The overview of the three major steps and the analysis flow.
First we feed stimuli though the DNN to extract activations of each layer of DNN.
See DNN/RADME.md
section "Scripts and running order" for detalils.
Next we transform brain data into suitable structure and extract features.
See Intracranial/README.md
for details.
Finally we use DNN activations to map each intracranial probe to a DNN layer.
See Collusion/README.md
for details.
Our data consists of two big chunks: activations and derivatives from human brain responses and activations and derivatives from DCNN responses. We made most of it publicly available with exception, due to the restrictions imposed by the third party, to the raw LFP responses from the implanted electrodes. But already from the the very next step of analysis -- spectral decomposition of the LFPs -- the data is available:
Full set of 419 stimuli presented to the subjects: images.zip | 3.4 Mb
Out of 419 the subset of 250 images from 5 categories were used in the current analysis: stimsequence.txt | 1.2 Kb
Human brain responses to those images from 11,293 electrodes across 100 subjects were recorded, resulting in 2,823,250 LFP recordings: [not available publicly]

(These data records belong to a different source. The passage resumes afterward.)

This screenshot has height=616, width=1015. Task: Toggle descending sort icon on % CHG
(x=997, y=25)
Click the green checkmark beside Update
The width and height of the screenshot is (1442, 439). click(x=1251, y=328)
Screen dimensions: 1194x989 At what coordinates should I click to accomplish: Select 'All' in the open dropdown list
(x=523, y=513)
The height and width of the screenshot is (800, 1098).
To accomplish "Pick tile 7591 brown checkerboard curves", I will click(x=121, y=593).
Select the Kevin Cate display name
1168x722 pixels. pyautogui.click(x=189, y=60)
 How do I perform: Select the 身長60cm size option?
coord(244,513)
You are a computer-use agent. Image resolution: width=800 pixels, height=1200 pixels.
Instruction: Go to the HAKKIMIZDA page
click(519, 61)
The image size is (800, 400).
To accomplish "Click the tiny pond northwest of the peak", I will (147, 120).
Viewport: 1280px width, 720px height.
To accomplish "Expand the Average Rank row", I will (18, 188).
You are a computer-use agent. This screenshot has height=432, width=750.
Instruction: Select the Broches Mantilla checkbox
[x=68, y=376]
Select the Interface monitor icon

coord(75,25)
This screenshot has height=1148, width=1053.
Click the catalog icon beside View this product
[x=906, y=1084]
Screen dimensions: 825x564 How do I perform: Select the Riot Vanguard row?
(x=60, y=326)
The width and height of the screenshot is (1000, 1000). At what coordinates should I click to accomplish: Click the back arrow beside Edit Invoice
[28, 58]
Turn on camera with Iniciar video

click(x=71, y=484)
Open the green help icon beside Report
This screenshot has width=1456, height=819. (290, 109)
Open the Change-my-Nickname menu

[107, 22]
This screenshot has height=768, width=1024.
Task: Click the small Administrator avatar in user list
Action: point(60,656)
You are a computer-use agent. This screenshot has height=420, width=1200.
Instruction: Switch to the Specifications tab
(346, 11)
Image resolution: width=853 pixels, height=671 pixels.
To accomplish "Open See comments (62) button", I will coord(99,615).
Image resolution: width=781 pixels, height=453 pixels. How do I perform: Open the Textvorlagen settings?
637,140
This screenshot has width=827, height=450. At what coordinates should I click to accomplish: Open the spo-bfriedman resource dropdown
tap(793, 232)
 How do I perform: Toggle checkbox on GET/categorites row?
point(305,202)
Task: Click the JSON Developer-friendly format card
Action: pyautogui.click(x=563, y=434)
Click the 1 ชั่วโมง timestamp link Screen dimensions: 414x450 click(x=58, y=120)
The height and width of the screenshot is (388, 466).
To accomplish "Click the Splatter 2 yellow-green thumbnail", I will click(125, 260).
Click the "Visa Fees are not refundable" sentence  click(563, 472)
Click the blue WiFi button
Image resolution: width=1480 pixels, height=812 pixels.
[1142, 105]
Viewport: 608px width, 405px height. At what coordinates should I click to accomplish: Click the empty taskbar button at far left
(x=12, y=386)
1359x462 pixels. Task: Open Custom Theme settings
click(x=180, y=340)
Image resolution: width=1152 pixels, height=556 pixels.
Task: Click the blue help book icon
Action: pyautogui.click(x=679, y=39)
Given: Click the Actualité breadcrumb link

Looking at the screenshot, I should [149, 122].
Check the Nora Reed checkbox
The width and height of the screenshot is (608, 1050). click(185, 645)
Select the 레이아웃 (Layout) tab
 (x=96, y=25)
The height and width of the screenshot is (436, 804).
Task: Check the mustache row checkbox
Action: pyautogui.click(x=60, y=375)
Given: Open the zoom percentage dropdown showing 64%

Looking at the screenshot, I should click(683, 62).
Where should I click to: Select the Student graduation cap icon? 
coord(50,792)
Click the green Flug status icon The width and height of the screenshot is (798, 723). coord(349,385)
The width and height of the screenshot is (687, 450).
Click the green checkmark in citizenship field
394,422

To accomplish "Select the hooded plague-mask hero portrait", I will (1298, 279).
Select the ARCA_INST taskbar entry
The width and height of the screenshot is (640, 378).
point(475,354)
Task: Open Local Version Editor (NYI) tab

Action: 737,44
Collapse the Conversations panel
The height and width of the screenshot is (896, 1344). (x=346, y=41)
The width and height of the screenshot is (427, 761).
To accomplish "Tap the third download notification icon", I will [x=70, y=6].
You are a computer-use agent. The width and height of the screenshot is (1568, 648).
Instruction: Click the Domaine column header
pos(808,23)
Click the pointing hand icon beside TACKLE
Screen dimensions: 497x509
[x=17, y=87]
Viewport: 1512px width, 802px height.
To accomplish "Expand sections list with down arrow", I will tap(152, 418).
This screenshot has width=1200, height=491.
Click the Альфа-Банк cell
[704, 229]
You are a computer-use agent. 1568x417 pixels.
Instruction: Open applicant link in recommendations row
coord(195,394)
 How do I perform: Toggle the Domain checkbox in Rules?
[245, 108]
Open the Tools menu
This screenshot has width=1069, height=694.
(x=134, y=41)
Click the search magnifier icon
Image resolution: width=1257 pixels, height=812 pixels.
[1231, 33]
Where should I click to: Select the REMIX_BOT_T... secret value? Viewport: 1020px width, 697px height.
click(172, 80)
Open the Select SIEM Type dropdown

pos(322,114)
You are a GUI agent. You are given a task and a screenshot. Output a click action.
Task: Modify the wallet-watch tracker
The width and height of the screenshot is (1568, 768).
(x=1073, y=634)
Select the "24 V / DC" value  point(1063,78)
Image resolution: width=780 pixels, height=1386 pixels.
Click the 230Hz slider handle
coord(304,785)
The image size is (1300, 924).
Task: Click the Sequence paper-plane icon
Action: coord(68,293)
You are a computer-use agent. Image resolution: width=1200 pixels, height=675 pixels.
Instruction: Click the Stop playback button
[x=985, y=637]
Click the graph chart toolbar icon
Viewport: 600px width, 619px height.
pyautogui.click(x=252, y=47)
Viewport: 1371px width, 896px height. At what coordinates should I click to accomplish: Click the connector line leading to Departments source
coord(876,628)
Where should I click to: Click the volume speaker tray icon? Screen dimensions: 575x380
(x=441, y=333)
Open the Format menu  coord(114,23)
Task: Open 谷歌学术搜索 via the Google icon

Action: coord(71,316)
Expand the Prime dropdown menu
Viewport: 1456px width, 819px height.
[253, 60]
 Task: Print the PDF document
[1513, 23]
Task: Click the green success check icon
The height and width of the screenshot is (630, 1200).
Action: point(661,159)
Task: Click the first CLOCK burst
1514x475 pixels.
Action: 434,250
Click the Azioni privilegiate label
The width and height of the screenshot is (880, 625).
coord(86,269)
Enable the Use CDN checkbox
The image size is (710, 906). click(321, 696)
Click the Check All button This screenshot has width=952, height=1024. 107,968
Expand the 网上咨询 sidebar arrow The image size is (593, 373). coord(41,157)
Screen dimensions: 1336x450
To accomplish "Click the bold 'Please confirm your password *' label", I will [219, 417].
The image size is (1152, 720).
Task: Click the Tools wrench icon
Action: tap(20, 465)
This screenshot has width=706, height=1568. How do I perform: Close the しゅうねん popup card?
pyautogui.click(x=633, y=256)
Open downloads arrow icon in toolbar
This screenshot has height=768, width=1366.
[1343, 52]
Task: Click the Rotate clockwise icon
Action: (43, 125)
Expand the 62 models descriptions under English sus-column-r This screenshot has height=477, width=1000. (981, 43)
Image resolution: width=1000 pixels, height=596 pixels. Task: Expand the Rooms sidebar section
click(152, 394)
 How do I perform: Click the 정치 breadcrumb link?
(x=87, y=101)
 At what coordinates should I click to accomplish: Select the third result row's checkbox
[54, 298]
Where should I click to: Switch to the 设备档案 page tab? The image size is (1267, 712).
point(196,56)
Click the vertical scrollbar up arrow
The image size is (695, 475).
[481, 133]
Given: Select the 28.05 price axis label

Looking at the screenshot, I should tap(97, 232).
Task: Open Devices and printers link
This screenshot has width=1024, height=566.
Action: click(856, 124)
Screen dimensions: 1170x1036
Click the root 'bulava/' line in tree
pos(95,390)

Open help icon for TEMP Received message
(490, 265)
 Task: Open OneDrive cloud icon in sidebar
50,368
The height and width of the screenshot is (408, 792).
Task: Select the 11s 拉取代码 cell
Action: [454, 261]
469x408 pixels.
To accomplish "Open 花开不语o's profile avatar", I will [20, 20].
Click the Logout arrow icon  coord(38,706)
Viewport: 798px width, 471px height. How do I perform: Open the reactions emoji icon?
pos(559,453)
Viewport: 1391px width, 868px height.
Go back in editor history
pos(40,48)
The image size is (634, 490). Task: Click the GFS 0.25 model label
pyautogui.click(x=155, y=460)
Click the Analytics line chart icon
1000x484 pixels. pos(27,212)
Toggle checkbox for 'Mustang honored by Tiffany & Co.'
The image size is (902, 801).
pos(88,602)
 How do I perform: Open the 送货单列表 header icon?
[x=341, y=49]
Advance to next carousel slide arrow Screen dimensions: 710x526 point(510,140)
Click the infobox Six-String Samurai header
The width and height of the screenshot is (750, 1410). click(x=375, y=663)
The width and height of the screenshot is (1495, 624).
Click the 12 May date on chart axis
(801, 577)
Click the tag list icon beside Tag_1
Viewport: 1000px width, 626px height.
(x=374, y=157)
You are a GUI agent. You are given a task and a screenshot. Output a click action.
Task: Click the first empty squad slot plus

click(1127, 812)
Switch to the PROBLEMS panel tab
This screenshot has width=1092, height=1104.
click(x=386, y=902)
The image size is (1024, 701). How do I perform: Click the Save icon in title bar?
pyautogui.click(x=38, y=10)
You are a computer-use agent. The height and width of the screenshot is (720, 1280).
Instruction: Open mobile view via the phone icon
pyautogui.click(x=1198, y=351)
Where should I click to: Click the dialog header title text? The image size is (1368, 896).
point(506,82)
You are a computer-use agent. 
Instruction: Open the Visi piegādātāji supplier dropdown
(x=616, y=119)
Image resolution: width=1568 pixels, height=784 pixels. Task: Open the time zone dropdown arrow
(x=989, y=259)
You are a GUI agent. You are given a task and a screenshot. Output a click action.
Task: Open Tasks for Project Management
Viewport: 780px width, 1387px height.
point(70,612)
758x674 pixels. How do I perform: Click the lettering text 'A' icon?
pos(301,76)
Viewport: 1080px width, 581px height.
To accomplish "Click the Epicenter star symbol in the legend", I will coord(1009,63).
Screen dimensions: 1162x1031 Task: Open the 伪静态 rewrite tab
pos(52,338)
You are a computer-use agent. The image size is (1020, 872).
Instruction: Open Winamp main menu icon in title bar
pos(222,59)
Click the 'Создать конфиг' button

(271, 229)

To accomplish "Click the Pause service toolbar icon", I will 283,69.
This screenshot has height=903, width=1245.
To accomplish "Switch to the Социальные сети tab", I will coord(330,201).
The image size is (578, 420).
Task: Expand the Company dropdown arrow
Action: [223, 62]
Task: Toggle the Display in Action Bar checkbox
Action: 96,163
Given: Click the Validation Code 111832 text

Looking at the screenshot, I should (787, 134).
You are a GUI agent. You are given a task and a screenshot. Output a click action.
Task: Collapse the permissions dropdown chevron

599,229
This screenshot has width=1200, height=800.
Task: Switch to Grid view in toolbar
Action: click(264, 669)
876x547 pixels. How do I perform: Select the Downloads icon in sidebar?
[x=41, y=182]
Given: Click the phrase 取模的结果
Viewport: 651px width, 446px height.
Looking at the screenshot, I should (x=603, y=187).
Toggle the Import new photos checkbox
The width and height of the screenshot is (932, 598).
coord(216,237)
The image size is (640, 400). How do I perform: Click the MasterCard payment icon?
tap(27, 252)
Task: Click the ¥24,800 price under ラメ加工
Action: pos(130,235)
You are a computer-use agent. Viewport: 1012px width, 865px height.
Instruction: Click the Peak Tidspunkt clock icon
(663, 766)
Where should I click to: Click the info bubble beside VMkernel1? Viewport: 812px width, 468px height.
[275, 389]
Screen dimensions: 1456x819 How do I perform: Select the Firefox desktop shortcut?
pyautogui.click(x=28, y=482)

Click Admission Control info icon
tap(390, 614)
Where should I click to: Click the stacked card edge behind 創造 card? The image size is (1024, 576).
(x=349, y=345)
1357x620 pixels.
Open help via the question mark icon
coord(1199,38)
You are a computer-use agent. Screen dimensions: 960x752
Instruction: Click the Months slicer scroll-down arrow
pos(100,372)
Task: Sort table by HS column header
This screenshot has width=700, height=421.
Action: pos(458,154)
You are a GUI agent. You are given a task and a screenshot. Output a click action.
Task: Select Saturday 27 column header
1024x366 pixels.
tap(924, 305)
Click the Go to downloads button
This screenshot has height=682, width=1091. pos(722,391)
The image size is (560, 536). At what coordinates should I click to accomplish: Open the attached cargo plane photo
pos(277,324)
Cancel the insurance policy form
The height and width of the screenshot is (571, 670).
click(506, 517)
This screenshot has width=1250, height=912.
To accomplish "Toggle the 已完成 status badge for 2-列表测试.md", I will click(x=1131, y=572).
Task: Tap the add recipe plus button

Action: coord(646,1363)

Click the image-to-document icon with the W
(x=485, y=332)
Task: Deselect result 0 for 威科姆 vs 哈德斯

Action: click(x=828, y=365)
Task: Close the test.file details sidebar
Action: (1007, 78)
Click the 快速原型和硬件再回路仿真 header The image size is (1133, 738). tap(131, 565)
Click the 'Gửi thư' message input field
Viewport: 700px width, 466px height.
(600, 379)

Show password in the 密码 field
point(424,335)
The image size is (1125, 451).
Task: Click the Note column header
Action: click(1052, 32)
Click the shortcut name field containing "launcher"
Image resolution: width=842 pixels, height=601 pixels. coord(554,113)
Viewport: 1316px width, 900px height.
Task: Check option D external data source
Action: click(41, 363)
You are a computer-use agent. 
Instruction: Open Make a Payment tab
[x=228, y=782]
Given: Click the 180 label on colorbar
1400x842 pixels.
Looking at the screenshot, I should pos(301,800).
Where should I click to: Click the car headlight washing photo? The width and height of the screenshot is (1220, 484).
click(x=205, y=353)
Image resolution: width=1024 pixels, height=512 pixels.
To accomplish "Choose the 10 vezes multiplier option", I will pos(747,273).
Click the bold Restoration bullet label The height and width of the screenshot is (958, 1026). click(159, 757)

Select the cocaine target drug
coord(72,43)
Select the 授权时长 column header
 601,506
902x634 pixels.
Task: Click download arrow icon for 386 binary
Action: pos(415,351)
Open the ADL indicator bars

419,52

Recordings were preprocessed using detrending, artifact rejection, bipolar rereferencing and dropping non-responposive electrodes: [not available publicly]
LFP responses of remaining responsive electodes are split into 15 regions of interest: 5 bands (θ, α, β, γ, Γ) in 3 time windows (50-250 ms, 150-350 ms, 250-450 ms) and average baseline-normalized power extracted for each probe for each region of interest: mean_band_responses.zip | 27 Mb, inside that archive you will find 15 directories -- one per region of interest. Within each directory there are 100 .mat
files -- one per subject, each of those files has the following structure:
s.name name (anonymized) of the test subject
s.stimseq filenames of the stimuli images (always the same across all subjects)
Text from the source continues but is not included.